Pick out each line of the records that includes the string "cell", and copy it.

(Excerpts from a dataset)
►

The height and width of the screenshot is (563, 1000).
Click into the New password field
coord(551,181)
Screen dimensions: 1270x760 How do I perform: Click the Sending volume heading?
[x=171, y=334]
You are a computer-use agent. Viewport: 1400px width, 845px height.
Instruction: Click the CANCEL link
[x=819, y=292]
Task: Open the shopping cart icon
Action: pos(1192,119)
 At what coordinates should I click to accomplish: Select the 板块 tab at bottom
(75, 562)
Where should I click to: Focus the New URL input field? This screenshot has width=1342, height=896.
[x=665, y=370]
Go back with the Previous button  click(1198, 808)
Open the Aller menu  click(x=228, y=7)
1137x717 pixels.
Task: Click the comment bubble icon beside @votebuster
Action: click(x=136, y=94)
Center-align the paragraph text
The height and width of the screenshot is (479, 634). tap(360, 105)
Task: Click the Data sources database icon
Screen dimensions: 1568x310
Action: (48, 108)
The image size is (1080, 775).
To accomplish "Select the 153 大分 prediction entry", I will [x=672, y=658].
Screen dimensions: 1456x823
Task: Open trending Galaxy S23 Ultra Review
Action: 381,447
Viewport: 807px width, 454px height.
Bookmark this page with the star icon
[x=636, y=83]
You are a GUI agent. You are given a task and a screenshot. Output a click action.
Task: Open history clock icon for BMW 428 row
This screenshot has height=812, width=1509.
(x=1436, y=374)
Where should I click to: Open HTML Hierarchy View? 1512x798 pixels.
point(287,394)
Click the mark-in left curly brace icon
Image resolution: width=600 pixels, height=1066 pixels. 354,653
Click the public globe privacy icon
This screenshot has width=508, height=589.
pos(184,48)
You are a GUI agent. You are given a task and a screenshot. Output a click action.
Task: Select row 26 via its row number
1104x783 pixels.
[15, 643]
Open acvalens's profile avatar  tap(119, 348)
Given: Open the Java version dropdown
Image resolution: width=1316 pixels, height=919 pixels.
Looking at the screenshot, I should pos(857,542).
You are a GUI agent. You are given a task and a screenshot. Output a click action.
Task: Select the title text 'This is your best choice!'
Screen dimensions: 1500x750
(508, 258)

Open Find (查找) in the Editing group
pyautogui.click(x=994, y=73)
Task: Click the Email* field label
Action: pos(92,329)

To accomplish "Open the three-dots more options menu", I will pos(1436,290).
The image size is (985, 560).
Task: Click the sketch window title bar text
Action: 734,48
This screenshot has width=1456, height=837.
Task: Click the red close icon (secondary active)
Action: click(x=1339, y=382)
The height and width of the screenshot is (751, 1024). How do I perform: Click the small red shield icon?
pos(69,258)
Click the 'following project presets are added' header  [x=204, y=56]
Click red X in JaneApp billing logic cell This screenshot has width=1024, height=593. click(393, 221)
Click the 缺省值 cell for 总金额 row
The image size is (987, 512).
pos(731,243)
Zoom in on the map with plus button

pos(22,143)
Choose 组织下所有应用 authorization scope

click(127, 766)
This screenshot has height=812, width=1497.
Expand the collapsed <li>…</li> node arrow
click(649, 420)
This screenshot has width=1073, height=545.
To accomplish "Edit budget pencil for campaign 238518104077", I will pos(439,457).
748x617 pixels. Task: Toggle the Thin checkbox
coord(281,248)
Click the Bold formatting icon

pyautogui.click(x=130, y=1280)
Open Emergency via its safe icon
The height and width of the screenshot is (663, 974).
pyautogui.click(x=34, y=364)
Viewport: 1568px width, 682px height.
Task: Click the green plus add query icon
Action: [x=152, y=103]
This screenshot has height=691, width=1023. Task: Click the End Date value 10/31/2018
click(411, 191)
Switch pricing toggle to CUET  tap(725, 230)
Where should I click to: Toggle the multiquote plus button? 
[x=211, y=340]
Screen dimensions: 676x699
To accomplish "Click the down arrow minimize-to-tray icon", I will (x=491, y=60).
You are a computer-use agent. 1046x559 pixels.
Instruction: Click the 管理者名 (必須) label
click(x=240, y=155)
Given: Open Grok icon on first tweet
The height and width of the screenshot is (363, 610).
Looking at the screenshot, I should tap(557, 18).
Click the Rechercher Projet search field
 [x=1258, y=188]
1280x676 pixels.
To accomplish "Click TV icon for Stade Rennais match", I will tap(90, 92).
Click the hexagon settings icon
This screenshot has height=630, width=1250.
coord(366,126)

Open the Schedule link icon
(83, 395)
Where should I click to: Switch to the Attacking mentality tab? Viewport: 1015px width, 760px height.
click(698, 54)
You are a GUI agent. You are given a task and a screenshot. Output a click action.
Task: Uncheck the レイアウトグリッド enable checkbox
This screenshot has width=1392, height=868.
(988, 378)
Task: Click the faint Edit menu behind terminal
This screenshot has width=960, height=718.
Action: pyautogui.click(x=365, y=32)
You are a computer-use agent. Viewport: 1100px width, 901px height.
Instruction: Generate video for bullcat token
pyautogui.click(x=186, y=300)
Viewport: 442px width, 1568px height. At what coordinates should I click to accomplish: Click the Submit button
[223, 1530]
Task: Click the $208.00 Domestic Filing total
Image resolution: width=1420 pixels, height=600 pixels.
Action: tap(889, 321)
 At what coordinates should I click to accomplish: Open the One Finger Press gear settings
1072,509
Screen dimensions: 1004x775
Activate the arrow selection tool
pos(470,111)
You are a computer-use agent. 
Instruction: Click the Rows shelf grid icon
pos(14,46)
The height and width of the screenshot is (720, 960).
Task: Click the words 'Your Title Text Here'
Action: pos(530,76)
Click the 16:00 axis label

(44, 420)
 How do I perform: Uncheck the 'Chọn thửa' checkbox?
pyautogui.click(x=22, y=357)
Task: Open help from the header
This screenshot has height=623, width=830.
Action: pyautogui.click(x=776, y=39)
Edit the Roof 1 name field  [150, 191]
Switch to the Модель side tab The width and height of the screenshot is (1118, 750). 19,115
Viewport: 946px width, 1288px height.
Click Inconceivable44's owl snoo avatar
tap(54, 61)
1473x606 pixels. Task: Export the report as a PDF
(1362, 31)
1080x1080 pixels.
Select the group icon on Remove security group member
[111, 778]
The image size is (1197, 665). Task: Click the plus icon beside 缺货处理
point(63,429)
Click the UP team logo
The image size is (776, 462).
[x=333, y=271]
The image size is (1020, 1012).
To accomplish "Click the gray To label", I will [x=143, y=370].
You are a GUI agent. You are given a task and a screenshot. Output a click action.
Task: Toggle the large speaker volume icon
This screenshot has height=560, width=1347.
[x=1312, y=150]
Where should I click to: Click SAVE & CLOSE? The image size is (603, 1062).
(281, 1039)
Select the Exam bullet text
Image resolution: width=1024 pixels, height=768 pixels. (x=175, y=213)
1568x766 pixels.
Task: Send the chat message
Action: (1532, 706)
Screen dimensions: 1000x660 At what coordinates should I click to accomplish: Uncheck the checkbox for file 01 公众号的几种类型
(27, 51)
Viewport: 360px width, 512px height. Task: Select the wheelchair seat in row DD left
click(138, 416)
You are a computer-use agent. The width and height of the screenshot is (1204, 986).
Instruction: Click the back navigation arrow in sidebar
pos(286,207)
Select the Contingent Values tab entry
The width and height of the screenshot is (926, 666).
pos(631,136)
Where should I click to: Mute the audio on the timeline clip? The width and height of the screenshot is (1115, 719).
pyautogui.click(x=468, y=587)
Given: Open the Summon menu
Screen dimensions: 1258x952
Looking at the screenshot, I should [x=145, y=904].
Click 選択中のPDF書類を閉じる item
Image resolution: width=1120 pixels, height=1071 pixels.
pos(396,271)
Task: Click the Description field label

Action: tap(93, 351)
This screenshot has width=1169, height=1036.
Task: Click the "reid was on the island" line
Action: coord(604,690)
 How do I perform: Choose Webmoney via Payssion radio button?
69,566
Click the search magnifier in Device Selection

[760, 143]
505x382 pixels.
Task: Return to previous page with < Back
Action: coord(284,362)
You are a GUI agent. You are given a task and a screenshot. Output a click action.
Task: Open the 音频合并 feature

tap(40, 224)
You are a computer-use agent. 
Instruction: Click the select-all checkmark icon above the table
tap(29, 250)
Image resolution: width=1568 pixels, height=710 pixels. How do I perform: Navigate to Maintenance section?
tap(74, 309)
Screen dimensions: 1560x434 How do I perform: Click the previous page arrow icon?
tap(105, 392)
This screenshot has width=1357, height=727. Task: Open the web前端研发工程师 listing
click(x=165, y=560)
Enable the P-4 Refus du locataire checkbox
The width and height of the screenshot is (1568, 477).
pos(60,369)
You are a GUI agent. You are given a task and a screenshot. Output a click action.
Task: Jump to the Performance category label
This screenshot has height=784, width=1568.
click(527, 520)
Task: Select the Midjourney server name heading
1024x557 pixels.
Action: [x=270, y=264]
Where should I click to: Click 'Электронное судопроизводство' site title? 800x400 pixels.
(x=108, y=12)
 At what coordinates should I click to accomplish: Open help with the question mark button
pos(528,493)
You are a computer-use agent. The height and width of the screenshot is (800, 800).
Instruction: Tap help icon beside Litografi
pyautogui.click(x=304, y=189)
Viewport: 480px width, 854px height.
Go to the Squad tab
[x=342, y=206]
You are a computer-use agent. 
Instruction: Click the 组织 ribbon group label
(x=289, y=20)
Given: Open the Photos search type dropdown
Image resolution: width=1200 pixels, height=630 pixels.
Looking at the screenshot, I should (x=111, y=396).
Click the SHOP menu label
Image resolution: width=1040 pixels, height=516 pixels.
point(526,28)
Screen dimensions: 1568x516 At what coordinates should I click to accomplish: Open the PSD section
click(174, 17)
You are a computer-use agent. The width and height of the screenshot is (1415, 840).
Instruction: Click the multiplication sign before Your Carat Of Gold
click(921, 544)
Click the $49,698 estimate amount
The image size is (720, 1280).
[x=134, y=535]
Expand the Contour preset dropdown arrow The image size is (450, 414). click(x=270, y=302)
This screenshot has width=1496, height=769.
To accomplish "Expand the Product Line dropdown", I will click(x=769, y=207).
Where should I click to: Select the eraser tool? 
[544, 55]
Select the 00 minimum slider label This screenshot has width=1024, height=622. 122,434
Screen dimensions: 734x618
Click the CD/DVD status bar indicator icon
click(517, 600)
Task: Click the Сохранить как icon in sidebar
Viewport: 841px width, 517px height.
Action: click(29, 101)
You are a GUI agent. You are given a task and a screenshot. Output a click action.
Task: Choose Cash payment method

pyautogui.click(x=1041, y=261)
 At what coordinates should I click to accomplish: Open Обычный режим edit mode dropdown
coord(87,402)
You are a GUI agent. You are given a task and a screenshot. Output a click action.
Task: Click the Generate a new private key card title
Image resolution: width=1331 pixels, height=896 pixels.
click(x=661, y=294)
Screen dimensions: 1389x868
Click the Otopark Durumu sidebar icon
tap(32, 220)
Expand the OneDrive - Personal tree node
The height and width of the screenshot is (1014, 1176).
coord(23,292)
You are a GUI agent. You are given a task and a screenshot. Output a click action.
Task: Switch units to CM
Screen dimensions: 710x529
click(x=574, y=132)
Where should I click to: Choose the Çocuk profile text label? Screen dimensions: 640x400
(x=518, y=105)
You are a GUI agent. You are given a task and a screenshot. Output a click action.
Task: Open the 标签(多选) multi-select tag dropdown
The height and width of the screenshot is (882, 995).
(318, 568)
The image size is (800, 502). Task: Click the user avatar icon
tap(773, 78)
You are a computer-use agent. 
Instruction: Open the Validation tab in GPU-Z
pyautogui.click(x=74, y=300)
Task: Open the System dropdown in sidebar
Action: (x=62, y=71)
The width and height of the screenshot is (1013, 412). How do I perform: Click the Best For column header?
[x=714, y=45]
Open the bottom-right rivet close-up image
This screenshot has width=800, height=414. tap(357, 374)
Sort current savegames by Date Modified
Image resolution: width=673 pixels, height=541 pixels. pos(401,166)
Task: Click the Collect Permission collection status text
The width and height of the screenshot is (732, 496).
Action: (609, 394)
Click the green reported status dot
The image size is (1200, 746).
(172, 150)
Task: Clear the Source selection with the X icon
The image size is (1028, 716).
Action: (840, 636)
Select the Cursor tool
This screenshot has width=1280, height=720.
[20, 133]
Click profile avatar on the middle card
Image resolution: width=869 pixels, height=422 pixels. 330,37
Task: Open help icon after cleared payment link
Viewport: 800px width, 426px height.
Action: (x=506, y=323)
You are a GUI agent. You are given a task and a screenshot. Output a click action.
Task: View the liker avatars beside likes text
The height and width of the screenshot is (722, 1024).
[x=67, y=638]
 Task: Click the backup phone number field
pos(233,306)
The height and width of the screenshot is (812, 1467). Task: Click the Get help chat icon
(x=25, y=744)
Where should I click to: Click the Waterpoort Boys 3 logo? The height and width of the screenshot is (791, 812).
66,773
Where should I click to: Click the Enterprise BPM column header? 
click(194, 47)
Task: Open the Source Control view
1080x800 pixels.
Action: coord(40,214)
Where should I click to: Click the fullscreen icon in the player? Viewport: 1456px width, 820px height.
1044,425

◄

- _Response below_
Click red X in JaneApp billing logic cell This screenshot has width=1024, height=593. click(393, 221)
Click the 缺省值 cell for 总金额 row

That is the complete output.